TASK BRIEF –
When you reach the line with "embrion (63, 624)" in the listing below, transcribe it and each line after it up to and including the line with "Webhuset Ballum ApS (199, 1813)", exactly and with nothing else.

INFORMATION –
[Start of Attachment]

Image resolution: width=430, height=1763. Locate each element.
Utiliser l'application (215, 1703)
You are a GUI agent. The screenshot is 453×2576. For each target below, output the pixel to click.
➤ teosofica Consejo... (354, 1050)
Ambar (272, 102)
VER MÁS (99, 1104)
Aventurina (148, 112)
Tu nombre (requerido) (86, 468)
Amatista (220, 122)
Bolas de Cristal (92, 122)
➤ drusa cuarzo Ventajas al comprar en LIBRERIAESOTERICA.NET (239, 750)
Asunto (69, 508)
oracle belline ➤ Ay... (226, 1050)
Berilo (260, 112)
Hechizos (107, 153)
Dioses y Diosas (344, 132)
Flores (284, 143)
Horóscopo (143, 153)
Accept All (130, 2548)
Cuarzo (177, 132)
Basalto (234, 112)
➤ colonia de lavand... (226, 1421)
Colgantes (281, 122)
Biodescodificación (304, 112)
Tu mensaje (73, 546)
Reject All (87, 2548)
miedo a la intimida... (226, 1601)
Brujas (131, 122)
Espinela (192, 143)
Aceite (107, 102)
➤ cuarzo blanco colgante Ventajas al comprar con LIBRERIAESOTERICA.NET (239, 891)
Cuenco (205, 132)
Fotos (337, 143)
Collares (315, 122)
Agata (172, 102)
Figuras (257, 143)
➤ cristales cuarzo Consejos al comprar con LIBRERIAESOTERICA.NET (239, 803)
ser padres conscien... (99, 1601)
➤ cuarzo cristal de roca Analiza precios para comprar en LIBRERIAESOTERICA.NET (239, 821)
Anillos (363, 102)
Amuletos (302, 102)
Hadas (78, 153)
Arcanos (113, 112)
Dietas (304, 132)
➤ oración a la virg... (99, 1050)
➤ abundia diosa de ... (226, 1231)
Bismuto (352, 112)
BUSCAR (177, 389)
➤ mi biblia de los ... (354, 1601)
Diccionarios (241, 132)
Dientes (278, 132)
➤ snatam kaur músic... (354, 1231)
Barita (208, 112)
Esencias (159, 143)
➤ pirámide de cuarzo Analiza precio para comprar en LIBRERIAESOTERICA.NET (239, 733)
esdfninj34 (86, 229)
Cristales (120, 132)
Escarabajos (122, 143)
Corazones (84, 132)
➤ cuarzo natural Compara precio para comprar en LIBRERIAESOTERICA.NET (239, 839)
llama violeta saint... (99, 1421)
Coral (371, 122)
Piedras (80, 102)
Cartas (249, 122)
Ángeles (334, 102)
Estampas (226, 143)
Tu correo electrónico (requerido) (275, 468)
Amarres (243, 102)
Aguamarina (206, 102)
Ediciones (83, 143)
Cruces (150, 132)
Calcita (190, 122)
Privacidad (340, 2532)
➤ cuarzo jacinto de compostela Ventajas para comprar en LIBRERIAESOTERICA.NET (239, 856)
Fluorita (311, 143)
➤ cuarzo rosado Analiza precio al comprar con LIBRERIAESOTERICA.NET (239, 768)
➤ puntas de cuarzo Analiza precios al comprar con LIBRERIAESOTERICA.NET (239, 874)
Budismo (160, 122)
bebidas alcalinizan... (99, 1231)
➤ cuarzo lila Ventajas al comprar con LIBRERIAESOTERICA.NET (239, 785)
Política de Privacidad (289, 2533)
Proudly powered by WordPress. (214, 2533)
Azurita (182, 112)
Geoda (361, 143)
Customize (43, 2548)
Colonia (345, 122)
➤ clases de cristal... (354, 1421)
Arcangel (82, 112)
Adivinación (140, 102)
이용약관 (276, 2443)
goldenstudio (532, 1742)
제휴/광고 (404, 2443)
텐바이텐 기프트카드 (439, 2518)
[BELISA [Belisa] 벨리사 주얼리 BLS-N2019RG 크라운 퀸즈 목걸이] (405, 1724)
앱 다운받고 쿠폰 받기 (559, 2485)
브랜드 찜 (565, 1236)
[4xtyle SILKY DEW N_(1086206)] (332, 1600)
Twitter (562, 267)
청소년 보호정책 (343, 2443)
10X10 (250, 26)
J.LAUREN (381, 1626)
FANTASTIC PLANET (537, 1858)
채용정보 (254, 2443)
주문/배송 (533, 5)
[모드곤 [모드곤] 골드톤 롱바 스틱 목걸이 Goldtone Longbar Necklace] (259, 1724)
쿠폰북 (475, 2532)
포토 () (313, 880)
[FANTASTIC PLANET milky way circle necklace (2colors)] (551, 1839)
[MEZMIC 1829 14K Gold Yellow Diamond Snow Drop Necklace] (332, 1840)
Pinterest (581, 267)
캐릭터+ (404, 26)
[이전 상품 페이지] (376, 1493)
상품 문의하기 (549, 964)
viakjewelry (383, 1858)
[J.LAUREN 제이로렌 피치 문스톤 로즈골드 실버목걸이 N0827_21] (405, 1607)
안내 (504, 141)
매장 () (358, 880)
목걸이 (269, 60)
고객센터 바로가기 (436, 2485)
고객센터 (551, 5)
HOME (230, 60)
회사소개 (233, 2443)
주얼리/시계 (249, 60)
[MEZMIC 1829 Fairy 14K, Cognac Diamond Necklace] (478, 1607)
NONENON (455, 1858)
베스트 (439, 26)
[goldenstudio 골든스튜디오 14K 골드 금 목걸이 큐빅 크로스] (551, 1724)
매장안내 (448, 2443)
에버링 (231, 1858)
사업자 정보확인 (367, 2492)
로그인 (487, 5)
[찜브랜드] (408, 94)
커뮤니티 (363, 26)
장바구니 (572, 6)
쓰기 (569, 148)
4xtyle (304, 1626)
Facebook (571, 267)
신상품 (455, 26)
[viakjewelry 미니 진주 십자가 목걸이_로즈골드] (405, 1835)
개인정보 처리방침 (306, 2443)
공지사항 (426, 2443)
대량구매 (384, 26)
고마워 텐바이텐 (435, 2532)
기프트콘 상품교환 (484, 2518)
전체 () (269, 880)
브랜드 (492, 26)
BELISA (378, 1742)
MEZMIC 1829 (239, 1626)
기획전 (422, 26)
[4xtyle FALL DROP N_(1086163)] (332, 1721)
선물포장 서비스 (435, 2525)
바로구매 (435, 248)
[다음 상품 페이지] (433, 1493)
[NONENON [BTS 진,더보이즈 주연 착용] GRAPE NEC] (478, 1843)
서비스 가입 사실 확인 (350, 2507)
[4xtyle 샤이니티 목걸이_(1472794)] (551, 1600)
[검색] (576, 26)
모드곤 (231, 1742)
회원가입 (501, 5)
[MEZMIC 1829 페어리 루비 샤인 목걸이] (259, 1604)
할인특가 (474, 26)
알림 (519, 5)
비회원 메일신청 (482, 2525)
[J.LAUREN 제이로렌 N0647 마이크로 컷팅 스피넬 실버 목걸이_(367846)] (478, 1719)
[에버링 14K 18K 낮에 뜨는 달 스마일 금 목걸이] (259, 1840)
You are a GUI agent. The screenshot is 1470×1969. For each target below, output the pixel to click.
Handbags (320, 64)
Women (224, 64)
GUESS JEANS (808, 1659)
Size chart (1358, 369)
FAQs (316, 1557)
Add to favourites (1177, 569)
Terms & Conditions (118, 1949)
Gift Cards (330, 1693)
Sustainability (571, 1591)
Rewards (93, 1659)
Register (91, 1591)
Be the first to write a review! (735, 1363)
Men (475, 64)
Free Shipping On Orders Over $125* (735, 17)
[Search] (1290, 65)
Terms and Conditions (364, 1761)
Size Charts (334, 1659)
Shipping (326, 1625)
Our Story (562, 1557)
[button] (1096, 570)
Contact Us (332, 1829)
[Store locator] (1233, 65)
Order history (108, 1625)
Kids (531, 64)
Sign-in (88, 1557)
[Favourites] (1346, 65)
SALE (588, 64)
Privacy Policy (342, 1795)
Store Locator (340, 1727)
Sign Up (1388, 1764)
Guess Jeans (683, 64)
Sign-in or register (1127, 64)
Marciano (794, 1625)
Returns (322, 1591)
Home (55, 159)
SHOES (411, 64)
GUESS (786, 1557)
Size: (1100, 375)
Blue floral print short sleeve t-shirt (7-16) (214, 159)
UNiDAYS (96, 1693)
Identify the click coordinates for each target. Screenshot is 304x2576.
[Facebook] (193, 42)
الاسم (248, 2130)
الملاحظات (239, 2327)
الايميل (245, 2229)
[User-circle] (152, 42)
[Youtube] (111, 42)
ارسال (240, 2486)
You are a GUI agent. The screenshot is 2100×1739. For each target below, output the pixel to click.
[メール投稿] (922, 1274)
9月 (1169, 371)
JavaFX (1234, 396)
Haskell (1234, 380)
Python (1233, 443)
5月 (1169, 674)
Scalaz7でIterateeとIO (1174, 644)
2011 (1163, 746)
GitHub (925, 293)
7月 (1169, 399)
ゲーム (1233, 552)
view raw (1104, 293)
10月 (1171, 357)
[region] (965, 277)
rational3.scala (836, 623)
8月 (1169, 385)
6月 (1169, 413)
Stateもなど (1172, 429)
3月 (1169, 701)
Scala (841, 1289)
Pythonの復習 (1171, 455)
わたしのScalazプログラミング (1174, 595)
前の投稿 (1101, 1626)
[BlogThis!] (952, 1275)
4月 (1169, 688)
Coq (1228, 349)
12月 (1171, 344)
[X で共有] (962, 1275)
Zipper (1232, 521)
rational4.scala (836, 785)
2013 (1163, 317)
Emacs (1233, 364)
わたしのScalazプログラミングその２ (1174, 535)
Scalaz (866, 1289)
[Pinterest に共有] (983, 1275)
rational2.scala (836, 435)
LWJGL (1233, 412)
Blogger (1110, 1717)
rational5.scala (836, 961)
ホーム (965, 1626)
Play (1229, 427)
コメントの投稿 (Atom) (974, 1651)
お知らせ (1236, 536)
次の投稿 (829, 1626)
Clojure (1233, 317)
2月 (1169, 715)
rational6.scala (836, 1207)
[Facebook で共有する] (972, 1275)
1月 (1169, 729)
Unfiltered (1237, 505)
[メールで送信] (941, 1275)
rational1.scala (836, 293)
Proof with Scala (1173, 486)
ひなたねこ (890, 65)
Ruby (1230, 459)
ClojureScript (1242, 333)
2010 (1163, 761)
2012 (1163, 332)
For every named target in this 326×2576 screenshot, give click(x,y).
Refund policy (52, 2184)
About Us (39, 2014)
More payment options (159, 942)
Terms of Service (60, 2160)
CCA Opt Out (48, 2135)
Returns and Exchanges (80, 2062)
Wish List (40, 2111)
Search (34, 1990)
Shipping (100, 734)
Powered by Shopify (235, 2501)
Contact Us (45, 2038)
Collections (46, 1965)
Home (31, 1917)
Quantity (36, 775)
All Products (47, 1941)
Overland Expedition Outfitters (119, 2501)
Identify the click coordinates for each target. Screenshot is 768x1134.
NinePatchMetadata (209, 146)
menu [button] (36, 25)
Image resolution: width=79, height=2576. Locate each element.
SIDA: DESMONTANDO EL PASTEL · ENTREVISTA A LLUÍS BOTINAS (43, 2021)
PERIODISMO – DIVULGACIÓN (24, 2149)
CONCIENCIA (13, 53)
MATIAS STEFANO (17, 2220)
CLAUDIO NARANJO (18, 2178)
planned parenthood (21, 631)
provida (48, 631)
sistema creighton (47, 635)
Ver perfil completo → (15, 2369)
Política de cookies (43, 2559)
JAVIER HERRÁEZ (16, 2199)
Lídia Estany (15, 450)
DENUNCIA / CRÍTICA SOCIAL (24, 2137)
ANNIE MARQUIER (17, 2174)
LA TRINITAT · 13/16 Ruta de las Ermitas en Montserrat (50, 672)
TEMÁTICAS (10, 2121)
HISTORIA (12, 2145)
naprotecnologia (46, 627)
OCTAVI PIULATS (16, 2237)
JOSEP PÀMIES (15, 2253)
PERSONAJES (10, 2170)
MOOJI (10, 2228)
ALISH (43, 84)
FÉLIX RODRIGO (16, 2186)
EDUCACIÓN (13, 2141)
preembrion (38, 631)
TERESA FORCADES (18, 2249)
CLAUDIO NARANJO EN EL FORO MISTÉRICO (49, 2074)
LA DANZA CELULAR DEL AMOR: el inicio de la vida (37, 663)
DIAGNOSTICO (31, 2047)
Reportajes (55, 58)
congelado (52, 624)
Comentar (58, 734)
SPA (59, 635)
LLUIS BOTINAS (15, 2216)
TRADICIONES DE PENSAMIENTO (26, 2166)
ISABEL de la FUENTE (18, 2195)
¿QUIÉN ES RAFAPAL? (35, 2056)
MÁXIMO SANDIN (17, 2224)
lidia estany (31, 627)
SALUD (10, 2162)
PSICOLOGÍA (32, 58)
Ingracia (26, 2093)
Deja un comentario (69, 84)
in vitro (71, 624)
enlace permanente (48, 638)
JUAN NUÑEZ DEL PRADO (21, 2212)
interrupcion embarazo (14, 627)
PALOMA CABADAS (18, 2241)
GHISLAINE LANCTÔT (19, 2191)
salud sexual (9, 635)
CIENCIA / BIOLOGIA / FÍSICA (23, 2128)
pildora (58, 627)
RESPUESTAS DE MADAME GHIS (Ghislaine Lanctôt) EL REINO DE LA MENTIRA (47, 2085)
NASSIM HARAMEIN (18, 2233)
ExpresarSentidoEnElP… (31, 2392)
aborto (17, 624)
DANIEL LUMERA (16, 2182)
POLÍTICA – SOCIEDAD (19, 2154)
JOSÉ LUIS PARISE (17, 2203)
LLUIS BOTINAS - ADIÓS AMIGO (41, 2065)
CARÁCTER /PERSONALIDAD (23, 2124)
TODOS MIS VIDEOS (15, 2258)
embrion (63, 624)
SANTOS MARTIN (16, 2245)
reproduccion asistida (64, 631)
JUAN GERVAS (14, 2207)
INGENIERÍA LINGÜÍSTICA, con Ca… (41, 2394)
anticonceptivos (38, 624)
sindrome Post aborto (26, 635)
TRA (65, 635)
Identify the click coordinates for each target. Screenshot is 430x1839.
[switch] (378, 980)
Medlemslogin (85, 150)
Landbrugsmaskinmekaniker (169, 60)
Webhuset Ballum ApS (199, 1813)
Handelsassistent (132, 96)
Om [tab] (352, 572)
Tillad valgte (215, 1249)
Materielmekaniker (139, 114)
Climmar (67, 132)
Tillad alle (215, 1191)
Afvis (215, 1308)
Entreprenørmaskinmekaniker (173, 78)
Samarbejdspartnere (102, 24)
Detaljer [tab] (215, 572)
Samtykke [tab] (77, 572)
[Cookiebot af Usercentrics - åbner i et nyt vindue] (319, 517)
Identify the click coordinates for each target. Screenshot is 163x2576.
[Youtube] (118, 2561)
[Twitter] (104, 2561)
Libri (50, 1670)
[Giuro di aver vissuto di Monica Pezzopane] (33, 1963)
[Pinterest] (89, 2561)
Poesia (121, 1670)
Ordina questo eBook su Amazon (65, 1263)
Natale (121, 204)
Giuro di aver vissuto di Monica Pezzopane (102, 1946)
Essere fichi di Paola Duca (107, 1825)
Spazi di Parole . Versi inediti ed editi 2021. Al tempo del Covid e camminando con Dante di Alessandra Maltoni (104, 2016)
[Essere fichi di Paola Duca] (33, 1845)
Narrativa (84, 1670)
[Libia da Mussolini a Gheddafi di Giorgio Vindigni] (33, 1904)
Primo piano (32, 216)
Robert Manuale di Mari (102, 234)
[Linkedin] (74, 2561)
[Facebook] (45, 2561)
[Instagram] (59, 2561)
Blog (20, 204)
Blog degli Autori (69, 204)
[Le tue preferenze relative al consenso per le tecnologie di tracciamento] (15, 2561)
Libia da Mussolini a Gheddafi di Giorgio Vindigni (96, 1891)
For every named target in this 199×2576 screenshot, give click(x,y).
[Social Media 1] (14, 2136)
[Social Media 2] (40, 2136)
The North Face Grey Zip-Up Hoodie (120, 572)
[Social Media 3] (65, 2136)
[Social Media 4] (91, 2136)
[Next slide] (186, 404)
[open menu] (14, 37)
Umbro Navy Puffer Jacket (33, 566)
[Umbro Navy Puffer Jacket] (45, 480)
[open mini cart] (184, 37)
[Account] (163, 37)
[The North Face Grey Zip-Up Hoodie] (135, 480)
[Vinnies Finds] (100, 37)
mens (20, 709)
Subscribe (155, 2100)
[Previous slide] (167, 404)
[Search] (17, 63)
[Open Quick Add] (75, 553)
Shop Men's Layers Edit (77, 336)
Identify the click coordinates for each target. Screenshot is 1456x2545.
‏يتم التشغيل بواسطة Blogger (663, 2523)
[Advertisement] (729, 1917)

[End of Attachment]

SOLUTION –
embrion (63, 624)
SANTOS MARTIN (16, 2245)
reproduccion asistida (64, 631)
JUAN GERVAS (14, 2207)
INGENIERÍA LINGÜÍSTICA, con Ca… (41, 2394)
anticonceptivos (38, 624)
sindrome Post aborto (26, 635)
TRA (65, 635)
Identify the click coordinates for each target. Screenshot is 430x1839.
[switch] (378, 980)
Medlemslogin (85, 150)
Landbrugsmaskinmekaniker (169, 60)
Webhuset Ballum ApS (199, 1813)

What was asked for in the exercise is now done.